La chitarra di Alex Lifeson
In questo equilibrio così raffinato un ruolo decisivo lo gioca la chitarra di Alex Lifeson. Pur essendo un chitarrista saldamente radicato nell’hard rock e nel progressive, e dotato di una tecnica che non ha nulla da dimostrare (ascoltare l'assolo spettacolare di "The Camera Eye" per credere), Lifeson lavora spesso in una direzione sorprendentemente affine a quella dei grandi chitarristi della new wave.
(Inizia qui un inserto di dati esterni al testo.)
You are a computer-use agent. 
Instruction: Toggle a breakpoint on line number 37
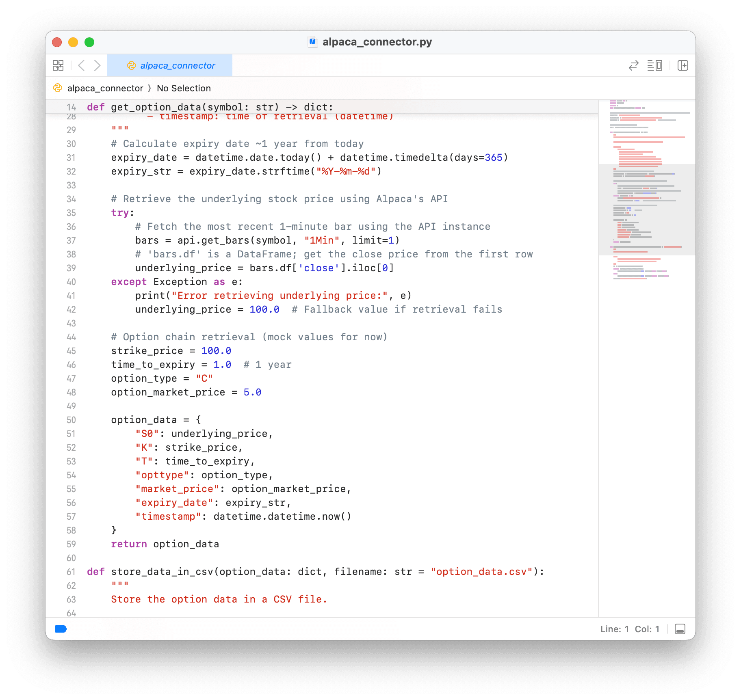click(71, 240)
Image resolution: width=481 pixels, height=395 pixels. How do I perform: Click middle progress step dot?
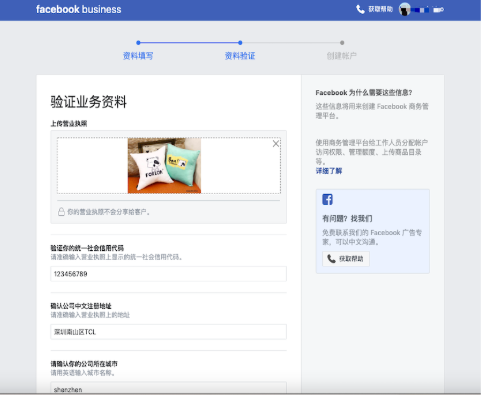pyautogui.click(x=240, y=43)
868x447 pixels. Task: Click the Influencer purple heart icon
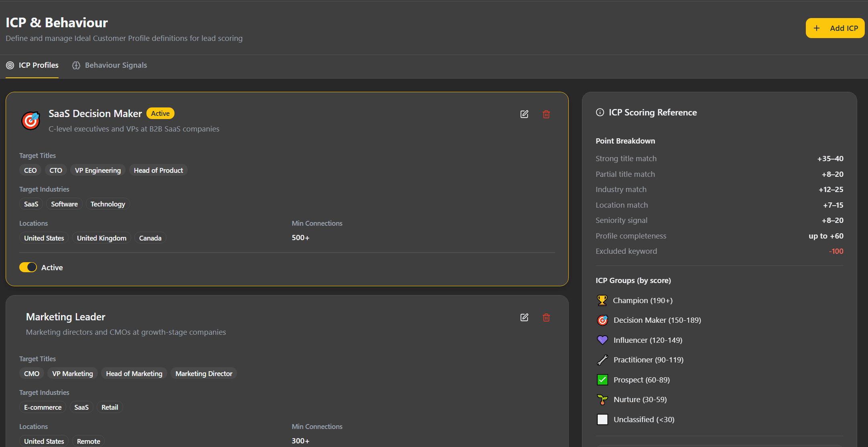pyautogui.click(x=602, y=340)
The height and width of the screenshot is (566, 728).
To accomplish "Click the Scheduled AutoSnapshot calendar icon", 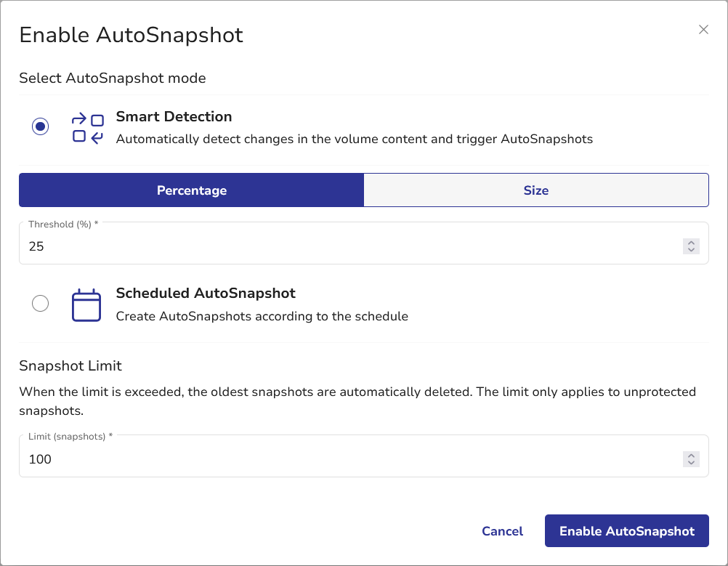I will pyautogui.click(x=86, y=305).
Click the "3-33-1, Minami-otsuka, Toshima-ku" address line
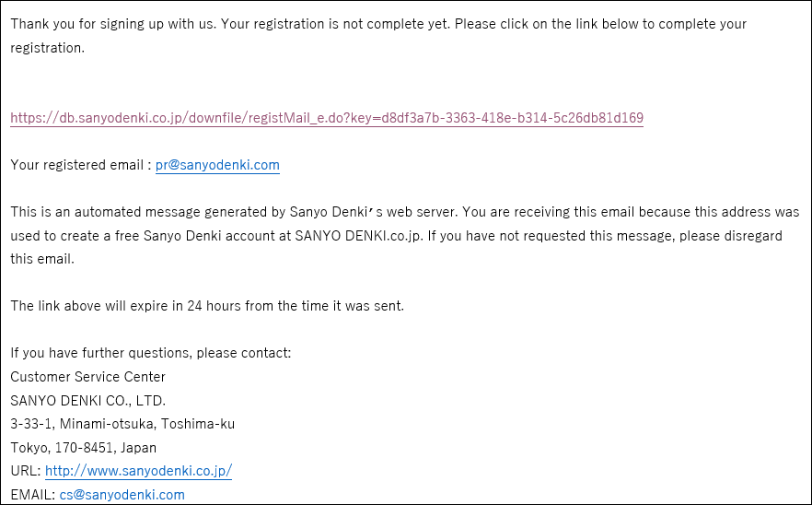 122,424
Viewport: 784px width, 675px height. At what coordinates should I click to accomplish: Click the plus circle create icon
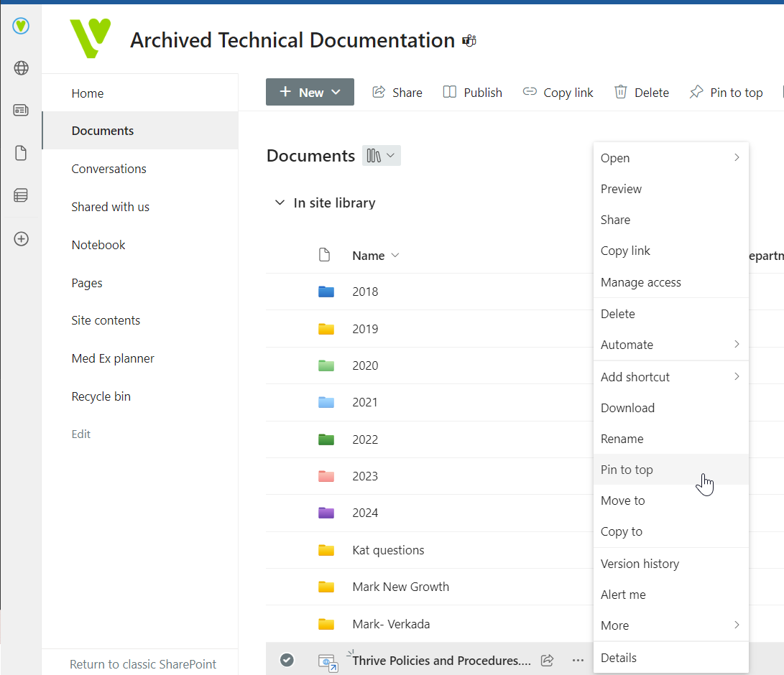click(x=21, y=239)
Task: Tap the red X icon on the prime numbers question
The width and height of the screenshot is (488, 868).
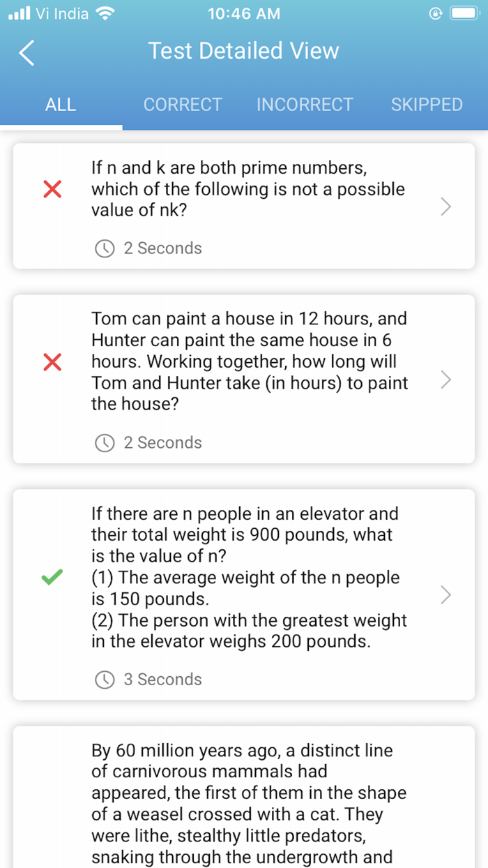Action: [x=51, y=188]
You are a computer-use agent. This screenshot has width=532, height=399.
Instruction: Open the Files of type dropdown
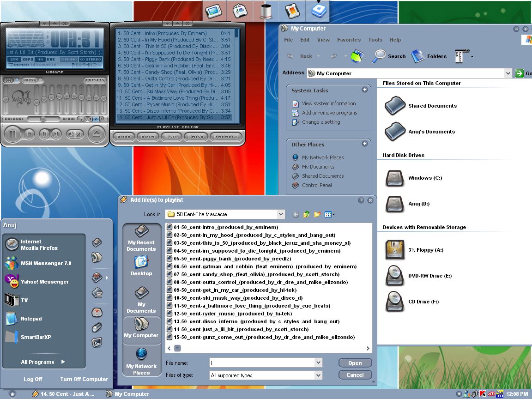pos(318,375)
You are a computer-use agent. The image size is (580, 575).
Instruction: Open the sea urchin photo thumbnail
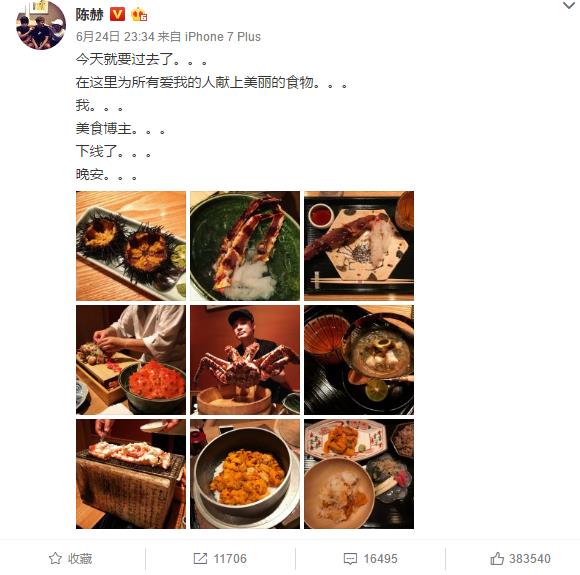[x=131, y=246]
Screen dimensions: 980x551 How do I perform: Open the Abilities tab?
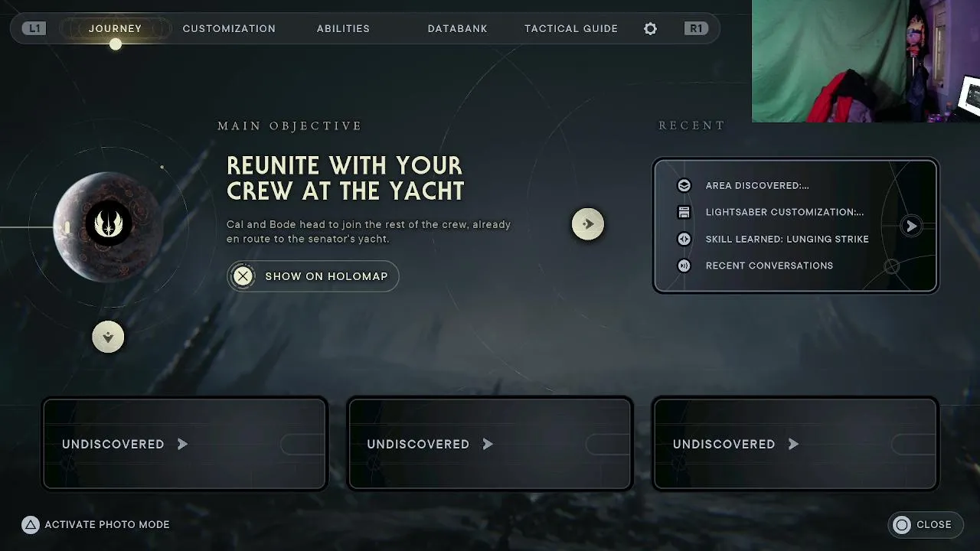343,28
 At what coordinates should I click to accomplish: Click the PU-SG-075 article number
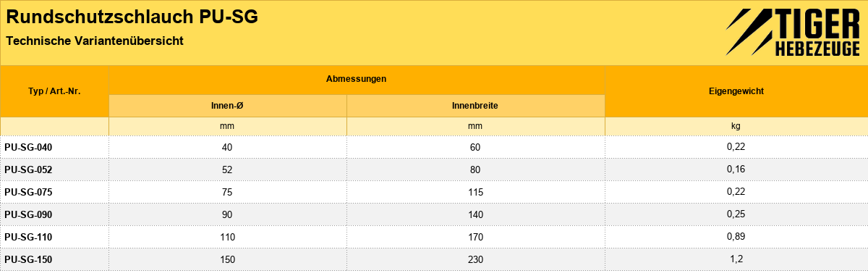click(x=28, y=192)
Più che imporsi come solista permanente, preferisce agire da collante dell’arrangiamento, in modo non distante da Andy Summers nei Police, da The Edge negli U2, o - addirittura - da Johnny Marr negli The Smiths. La sua chitarra non è solo voce solista, ma tessitura: arpeggi, riff articolati, cesellati al millimetro nelle parti per dare coesione al dialogo tra basso e batteria e uso mirato dell’effettistica e di accordi sofisticati, pensati per vivacizzare l’armonia e valorizzare le parti vocali. In un trio come i Rush, dove Geddy Lee e Neil Peart sono tecnicamente esuberanti, Lifeson costruisce veri e propri tappeti armonici che tengono insieme la struttura e rendono ancora più incisivi e coesi gli arrangiamenti. È questo che rende la sua figura particolarmente innovativa: un chitarrista tecnico e spavaldo, sì, come ci si aspetta in ambito rock e progressive, ma anche profondamente intelligente e dosato. Una sensibilità per allora modernissima, che contribuisce in modo decisivo all’identità sonora di MOVING PICTURES.